PARIS (AFP)— Face aux craintes et espoirs suscités par les nanotechnologies, un large débat public a été officiellement lancé mercredi pour passer à la loupe les avancées et risques liés aux particules de taille nanométrique, c’est-à-dire jusqu’à 500.000 fois plus fines qu’un cheveu.
“C’est une révolution devant nous qui est majeure et je ne veux pas que cette révolution n’appartienne qu’aux experts”, a déclaré le ministre de l’Ecologie Jean-Louis Borloo, évoquant les applications actuelles ou à venir des nanotechnologies pour la santé, l’énergie, la téléphonie mobile, les matériaux, les tissus ou encore le traitement de l’eau.
“C’est vraiment le moment de lancer le débat”, a-t-il ajouté lors d’une conférence de presse, précisant que “800 produits” incorporent déjà des nanotechnologies.
Les effets potentiels sur la santé et l’environnement de structures ou particules, dont l’une au moins des dimensions est comprise entre 1 et 100 nanomètres (milliardième de mètre), restent mal connus.
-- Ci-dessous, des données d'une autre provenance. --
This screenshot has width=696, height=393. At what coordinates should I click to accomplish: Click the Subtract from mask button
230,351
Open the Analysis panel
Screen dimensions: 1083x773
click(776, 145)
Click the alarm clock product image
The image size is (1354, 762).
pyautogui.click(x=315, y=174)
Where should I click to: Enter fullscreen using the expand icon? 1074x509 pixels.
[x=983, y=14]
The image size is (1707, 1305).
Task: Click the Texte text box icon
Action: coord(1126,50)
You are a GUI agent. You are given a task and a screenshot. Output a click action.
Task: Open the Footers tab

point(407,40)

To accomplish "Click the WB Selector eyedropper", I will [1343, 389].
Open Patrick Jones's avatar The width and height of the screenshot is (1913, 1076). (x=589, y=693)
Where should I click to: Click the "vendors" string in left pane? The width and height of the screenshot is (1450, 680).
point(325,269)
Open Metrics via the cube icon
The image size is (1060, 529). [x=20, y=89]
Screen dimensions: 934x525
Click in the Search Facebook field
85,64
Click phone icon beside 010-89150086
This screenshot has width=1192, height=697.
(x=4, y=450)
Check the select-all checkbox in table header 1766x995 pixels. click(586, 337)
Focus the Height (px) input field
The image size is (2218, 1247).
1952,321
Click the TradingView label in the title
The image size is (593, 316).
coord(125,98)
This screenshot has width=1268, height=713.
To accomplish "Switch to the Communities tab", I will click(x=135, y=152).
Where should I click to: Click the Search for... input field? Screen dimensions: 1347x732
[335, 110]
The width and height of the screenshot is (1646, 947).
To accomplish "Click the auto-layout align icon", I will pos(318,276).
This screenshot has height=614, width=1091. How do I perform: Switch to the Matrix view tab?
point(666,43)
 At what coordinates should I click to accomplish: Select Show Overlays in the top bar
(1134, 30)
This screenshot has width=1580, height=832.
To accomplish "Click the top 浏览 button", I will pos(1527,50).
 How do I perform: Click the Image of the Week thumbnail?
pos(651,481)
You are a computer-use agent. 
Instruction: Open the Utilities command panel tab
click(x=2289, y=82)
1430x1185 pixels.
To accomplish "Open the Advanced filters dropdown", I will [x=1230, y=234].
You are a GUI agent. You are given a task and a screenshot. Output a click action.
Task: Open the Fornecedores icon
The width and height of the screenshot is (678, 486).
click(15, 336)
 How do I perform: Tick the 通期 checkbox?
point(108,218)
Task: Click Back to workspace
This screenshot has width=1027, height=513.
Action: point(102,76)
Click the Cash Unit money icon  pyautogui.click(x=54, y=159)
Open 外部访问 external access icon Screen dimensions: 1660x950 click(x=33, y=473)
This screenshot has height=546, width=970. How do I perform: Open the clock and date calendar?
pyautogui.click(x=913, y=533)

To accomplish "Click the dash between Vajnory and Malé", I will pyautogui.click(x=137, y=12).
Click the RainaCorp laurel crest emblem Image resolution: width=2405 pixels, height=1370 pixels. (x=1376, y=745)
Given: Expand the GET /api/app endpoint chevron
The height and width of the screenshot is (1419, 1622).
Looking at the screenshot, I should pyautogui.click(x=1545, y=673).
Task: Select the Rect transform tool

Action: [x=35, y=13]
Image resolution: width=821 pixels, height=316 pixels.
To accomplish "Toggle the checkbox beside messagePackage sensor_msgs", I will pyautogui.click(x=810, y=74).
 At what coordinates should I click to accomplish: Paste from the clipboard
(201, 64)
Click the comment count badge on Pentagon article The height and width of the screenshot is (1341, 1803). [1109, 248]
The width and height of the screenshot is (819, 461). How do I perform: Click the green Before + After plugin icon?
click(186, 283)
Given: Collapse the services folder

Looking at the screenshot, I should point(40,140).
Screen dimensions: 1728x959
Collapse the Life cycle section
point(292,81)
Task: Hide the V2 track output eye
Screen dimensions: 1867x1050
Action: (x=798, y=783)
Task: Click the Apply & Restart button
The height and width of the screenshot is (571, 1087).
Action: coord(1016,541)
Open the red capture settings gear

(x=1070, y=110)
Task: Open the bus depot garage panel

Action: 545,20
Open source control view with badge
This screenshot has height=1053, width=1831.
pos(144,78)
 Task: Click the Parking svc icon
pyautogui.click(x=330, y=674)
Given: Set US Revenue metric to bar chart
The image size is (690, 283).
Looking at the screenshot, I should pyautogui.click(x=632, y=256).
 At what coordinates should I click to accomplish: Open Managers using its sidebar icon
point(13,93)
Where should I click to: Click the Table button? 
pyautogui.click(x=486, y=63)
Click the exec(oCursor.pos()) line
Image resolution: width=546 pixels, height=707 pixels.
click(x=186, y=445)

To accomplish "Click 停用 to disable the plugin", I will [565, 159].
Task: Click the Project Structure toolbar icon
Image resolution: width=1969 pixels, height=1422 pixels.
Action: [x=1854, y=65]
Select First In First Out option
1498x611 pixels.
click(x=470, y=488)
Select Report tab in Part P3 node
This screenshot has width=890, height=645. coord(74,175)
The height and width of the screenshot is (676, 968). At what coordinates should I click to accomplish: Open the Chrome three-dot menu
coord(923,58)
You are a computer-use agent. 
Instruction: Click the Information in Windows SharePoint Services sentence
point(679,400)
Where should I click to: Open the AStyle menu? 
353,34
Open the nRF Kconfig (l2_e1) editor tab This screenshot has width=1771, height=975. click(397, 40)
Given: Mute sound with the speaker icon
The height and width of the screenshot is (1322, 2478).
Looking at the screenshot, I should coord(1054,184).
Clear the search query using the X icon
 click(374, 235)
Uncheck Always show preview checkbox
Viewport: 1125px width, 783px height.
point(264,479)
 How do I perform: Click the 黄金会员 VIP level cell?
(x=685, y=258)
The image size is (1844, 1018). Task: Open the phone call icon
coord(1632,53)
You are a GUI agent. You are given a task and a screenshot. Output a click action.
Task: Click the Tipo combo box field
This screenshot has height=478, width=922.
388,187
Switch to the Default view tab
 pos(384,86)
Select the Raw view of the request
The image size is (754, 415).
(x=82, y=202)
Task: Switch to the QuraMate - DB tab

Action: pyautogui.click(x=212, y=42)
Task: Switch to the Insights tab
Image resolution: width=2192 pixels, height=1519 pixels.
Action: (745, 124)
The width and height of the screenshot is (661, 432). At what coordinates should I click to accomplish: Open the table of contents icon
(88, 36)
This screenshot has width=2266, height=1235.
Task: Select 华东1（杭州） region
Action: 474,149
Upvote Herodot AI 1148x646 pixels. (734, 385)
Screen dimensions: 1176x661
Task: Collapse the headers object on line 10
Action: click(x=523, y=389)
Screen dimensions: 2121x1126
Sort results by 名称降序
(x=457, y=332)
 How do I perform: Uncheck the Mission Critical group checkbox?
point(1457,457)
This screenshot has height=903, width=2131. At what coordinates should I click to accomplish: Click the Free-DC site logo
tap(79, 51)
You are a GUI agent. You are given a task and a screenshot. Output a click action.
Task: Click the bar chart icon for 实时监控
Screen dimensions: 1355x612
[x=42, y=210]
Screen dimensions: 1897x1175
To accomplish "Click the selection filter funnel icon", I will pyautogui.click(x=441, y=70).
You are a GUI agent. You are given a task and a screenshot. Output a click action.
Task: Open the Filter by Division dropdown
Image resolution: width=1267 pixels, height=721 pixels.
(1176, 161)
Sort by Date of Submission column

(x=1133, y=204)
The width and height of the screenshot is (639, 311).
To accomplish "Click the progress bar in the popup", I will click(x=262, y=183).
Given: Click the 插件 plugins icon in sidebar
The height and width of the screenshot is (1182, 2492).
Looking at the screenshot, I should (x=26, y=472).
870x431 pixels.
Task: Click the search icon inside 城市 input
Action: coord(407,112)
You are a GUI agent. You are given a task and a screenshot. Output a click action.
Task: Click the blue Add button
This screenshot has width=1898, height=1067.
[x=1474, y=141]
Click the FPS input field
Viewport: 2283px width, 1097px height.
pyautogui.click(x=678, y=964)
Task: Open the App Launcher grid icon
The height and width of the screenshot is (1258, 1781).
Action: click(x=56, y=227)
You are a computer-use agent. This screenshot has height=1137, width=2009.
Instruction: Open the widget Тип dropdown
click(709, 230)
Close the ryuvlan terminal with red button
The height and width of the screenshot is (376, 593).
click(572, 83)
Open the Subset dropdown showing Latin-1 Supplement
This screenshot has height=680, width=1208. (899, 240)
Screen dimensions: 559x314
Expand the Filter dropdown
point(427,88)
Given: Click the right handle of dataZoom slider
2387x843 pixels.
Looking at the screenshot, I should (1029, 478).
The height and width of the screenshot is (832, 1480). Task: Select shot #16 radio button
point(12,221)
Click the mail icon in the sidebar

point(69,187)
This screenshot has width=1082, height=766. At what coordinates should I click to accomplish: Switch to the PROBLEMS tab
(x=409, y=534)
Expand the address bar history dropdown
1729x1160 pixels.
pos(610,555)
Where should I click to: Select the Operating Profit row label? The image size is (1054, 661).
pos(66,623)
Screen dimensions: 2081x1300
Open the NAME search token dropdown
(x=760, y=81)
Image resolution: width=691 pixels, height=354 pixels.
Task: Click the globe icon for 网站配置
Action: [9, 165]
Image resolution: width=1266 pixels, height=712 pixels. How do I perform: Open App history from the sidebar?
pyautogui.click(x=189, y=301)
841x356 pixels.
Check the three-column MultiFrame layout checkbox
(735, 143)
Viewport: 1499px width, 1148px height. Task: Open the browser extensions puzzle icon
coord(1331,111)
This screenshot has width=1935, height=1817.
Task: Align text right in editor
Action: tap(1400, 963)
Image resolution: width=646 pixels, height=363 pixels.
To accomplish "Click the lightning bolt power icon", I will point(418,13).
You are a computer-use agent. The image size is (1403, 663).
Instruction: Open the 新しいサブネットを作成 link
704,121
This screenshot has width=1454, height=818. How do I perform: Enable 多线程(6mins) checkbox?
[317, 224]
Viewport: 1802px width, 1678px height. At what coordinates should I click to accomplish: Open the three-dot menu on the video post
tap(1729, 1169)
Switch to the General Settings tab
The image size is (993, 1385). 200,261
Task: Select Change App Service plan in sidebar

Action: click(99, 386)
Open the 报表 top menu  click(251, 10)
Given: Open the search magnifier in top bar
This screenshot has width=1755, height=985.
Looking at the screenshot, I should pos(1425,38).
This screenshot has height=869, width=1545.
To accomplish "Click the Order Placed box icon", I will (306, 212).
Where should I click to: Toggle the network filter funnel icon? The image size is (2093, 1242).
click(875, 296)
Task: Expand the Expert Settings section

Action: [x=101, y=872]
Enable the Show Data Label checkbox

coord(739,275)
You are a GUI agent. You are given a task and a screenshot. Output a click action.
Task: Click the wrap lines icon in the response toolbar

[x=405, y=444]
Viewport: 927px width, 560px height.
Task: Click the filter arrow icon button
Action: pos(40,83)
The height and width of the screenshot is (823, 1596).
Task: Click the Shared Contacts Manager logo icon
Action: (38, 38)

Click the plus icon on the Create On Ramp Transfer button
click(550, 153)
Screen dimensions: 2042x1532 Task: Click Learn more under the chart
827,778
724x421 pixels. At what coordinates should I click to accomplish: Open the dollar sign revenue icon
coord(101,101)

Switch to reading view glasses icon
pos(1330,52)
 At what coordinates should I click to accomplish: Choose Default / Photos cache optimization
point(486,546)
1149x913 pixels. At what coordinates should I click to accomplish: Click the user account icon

Le débat s’organisera à la fois via un site internet ouvert mercredi (http://www.debatpublic-nano.org) et des réunions dans 17 villes de France entre le 15 octobre et le 23 février, a résumé Jean Bergougnoux président de la commission chargée de l’organiser.
La miniaturisation extrême permet aux “nano-objets” ou “nanoparticules” d’exploiter de nouvelles propriétés, optiques ou magnétiques par exemple, qui font appel aux lois de la physique quantique.
Ainsi, des applications de la découverte de la magnétorésistance géante qui a valu le prix Nobel de Physique 2007 au Français Albert Fert ont permis de démultiplier les capacités de stockage informatique.